§ Required task 1
Answer these questions about the billet-production passage, marking each answer with its letter:
(a) What must billets undergo after continuous casting, and for what purpose?
(b) Between which stages of known processes does the passage say extensive handling is needed?
(c) Besides a large amount of space, what else do known processes require?
§ Required task 2
Summarize the billet-production passage in two sentences.
§ Required task 3
Write a continuation of the billet-production passage, starting after its last sentence.

------ Source passage

The present invention is drawn to equipment for the production of continuously cast billets, in particular extrusion billets of aluminium or magnesium alloys.
Billets of aluminium or magnesium alloys which hereinafter are simply referred to as "billets", which are produced by continuous casting must, after casting, be subjected to a heat treatment (e.g. heating up, holding at temperature and cooling) in order to heterogenize and/or homogenize. Therefore the production process includes, in addition to the continuous casting itself, the subsequent heat treatment, possibly the cutting to a predetermined length and preparation for dispatch.
In known processes it is necessary to have extensive handling in terms of transporting and storing between the various individual stages of the process i.e., between continuous casting, subdivision of the billets into lengths which are suitable for heat treatment, cutting to the desired final length with the saw, stacking and packing. The known installations for billet production require therefore a large amount of space. In addition, the known processes also require a large labor force for transporting the billets from one production stage to another and for storing the billets between stages.

------------
------ Excerpted records

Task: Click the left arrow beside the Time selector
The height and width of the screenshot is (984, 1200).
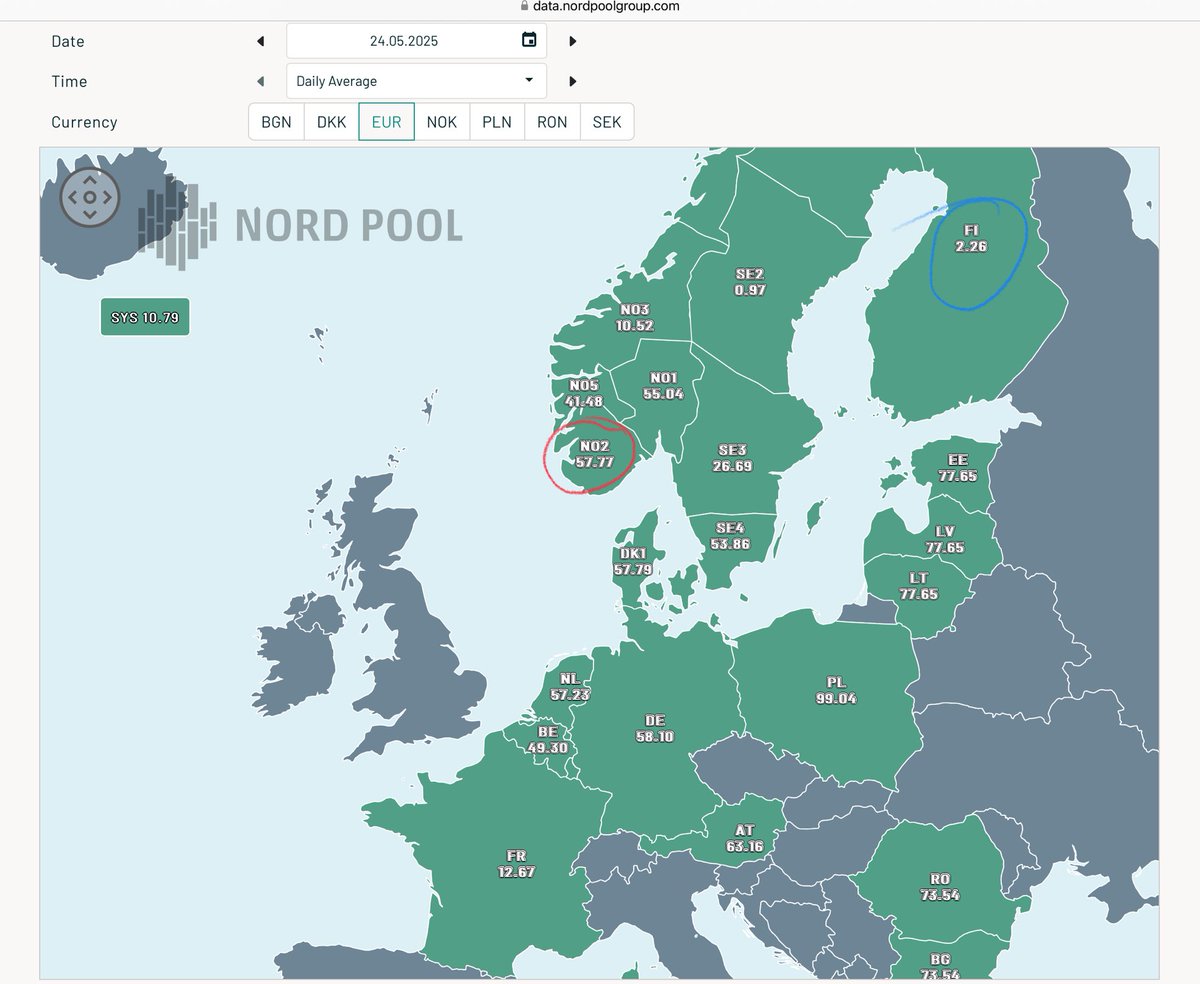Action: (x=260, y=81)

------------
------ Excerpted records

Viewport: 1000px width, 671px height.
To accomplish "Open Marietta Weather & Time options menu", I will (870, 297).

------------
------ Excerpted records

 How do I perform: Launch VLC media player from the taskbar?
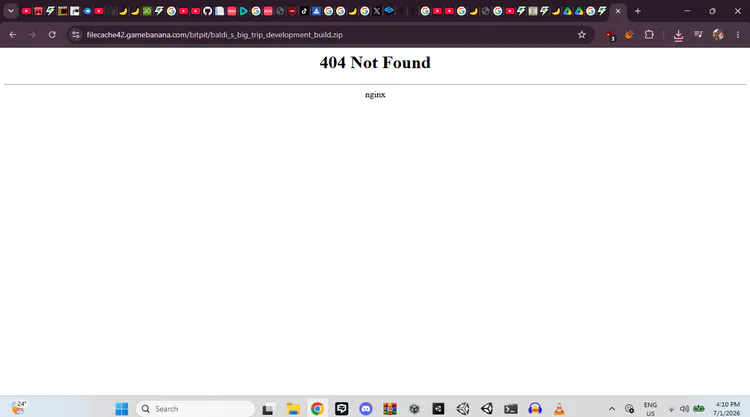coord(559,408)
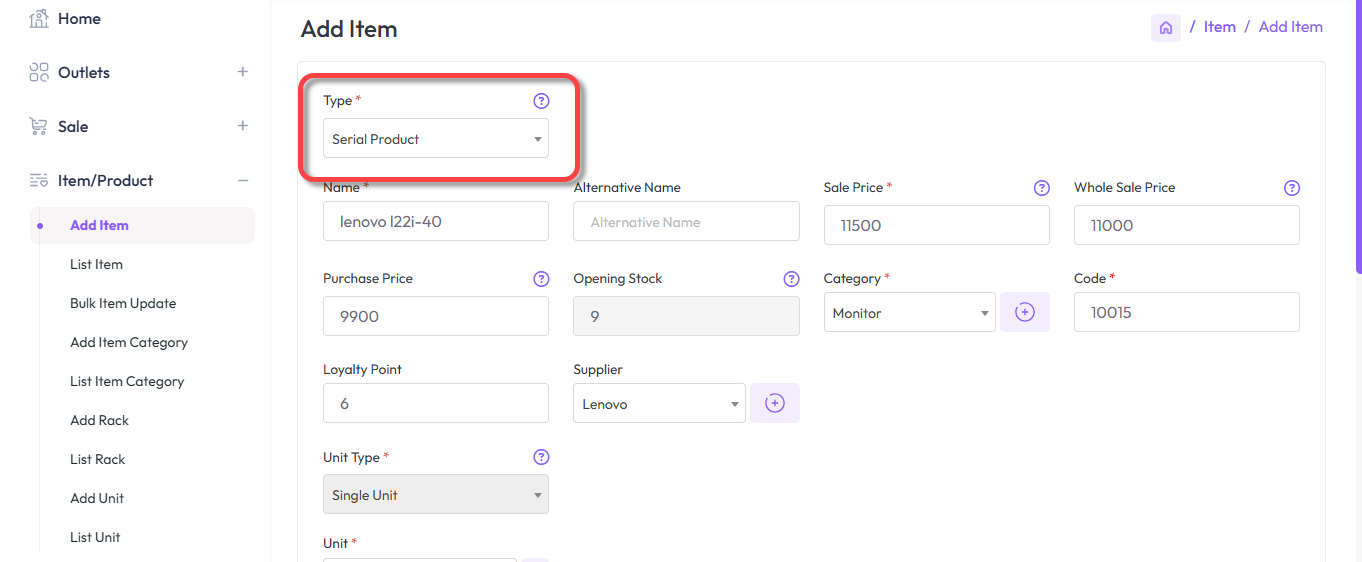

------------

§ Task answer 1
(a) They must undergo a heat treatment, such as heating up, holding at temperature and cooling, in order to heterogenize and/or homogenize.
(b) Extensive handling is needed between continuous casting, subdivision of the billets into lengths suitable for heat treatment, cutting to the desired final length with the saw, stacking and packing.
(c) They require a large labor force for transporting the billets from one production stage to another and for storing them between stages.

§ Task answer 2
Continuously cast billets of aluminum or magnesium alloys must be heat-treated after casting, so their production also includes that treatment and possibly cutting to length and preparation for dispatch. Known processes need extensive transport and storage between these stages, so their installations take up a large amount of space and require a large labor force.

§ Task answer 3
The object of the present invention is to produce an installation in which it is possible to manufacture continuously cast billets, in particular billets of aluminium or magnesium alloys wherein extensive handling of the billets is avoided and production is carried out in a considerably reduced working space than heretofore known.
These objects are achieved by way of the present invention wherein liquid metal is continuously cast as a billet, the billet is mechanically led off at a speed corresponding to the casting speed, cut to lengths and subjected to a continuous or semi-continuous heat treatment.
The metal is preferably cast horizontally and continuously wherein the cast billet mover at casting speed and can be cut to length while warm.
An installation for the production of continuously cast billets in accordance with the present invention includes a horizontal continuous casting machine which can be provided with one or more i.e. with a single or a plurality of parallel molds, a conveyance facility such as a track of rollers or the like leading from the mold, a device for cutting the billet to length which operates in conjunction with the billet conveyor track and finally, also working in conjunction with the billet conveyor track, a heat treatment facility for the continuous heat treatment of the billets.
In a preferred embodiment of this installation, the billet cutting facility, which is positioned on the billet conveyance system, can be moved along the conveyor track at a speed which corresponds to the rate of production of the billet emerging from the continuous casting machine. With the installation of the present invention it is now possible to produce heat-treated, continuously-cast billets in a continuous manner.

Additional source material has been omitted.